Structure of the model for the simulation of virtual test procedures

4 Scheduling Results

In this section, the functionality of the developed model for simulating virtual testing processes and identifying critical time schedules during the process is presented. The virtual test field, which is affected by disturbances and unavailability, among other things, requires several reschedules during the process. The exemplary testing scenario visualized in Fig. 5 is composed of an initial state of testing orders and a variation, which in this use case represents a rush order, that the static testing process becomes a dynamic process with adjustments required. The initial state consists of test orders (A and B and C) for component testing and one order for system testing (ABC). System testing can only be started once the individual component tests have been completed. In the scenario, a total of four component test rigs and one system test rig are considered, as described in Sect. 3.1. The release of the test order (initial state) was on 30.05.2022 at 7.00 am. Different shift models (e.g. single-shift or three-shift) are considered for the test rigs, depending on the degree of automation.

Fig. 5.
figure 5

Exemplary testing scenario with the defined test field

Due to delays in ongoing testing processes caused by disruptions and personnel absences, as well as the rush order, an update of the planning is essential to represent the current situation. The control process is performed with the MILP solver. The control strategy underlying the simulation model aims to complete all test orders as early as possible. So, the interval between the planned completion time and the latest permitted completion time is maximized. Several test specimens can be tested at the individual test rigs. Each individual test specimen can be passed on separately to the next test step. Product changes in the meantime are not permitted, so that the setup time that has to be considered for a change is minimized as far as possible. In the model, a degree of utilization that may have an impact on the actual test time can be considered for the test rigs.

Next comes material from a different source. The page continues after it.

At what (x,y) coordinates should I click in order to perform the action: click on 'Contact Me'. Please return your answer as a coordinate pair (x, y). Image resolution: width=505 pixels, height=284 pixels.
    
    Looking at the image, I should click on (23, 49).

Figure 6 below represents the results of the simulated planning scenario with multiple readjustments. In each case, the planned completion dates are shown as a function of the rescheduling steps. The necessary regulations during the testing process and the resulting new schedule can be clearly seen in the individual figures. Adjustments at a single testing step also have a significant impact, here especially on system testing.

Fig. 6.
figure 6

Results of the simulated testing scenario

5 Conclusion and Outlook

In the context of this publication, it is shown that a simulation model for the virtual representation of test rigs enables an estimation and identification of critical time schedules with regard to the completion date, considering disturbances and personnel unavailability. Scheduling is based on MILP rule algorithms, so that an early completion of all test jobs is targeted. The component and system test rigs of the Institute of Drive Technology Aalen provided a sufficient reference environment to demonstrate the behavior and interaction of the individual test rigs with regard to the required replanning. The influence on each other and the influence of disturbances and unavailability can be seen, so that an improvement of the resulting test schedule is demonstrated when using the simulation model and MILP algorithm compared to basic planning methods.

The shown research results also demonstrated the advantages of the MILP algorithm with regards to the inclusion of rush orders into an existing order management scheme. The uncertainty of an upcoming rush order did not interfere with the completion end-date for the previously integrated orders. The implications for practice suggest high degree of flexibility in the order management planning of testing processes, adjusting to the rapidly changing incoming orders and substitution effects in the daily business of testing facilities.